IHSG Diprediksi Bakal Menguat, Hal ini Sentimen Pendorongnya

JAKARTA – Angka Harga Saham Gabungan (IHSG) besok, Mulai Pekan (19/8/2024) berpotensi menguat pada sepanjang perdagangan. Pergerakan indeks saham akan berada di area kisaran 7.256 – 7.489.
CEO PT Yugen Bertumbuh Sekuritas, William Surya Wijaya mengatakan, pasca peningkatan performa dari IHSG yang tersebut kembali dapat mencetak rekor tertinggi baru.
“Menunjukkan bahwa peluang IHSG untuk kembali menapak pola uptrend jangka pendek semakin terlihat,” tulis William pada risetnya, Mingguan (18/8/2024).
Menurut William hal itu sekaligus ditopang oleh kondisi kinerja emiten yang terlihat juga turut membaik juga data perekonomian yang mana menunjukkan kestabilan perekonomian.
Sementara itu, Equity Analyst Indo Premier Sekuritas (IPOT) Dimas Krisna Ramadhani menyatakan IHSG pekan depan 19-23 Agustus 2024 akan diisi tiga sentimen yakni RDG Bank Indonesia, konferensi otoritas moneter dunia lalu FOMC Minutes.
Ia menjelaskan, terkait RDG Bank Indonesia, pada Rabu minggu ini Bank Indonesia akan mengumumkan kebijakan tingkat suku bunga acuan.

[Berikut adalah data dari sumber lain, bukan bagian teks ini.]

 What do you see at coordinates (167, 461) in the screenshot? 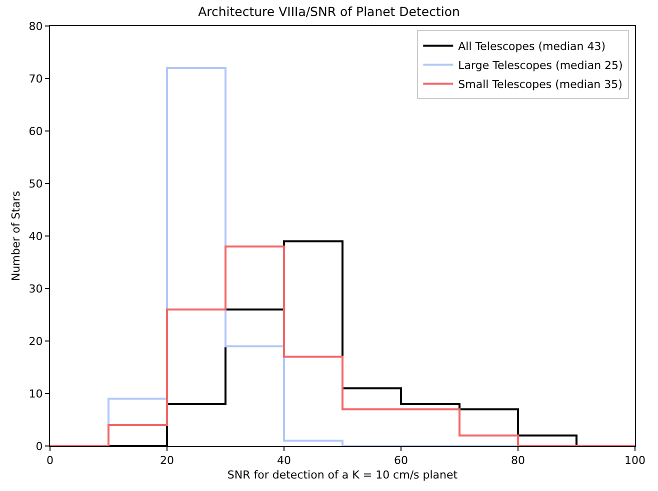
I see `x-tick-label: 20` at bounding box center [167, 461].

Berdasarkan konsensusnya, BI Rate akan tetap memperlihatkan berada dalam level yang identik yaitu 6,25 persen.
“Keputusan ini konsisten dengan kebijakan stabilisasi nilai tukar Rupiah untuk menegaskan naiknya harga masih terkendali di target 2,5% plus minus 1% pada 2024 & 2025 juga efektivitas pada menjaga aliran masuk modal asing,” kata Dimas di risetnya, Akhir Pekan (18/8/2024).
Dimas menambahkan jelang tindakan yang akan diinformasikan BI pada Rabu besok, mata uang Rupiah berhasil mengalami penguatan terhadap USD. Selama sepekan kemarin, Rupiah ditutup menguat 1,59 persen yang tersebut berada di tempat level Rp15.684 per dolar AS.
Sementara itu terkait sentimen pertemuan otoritas moneter dunia pada Kamis minggu ini, rencana forum diskusi terbuka yang mana rutin diadakan setiap tahun bernama “Jackson Hole Symposium” fokus pada isu tantangan sektor ekonomi global.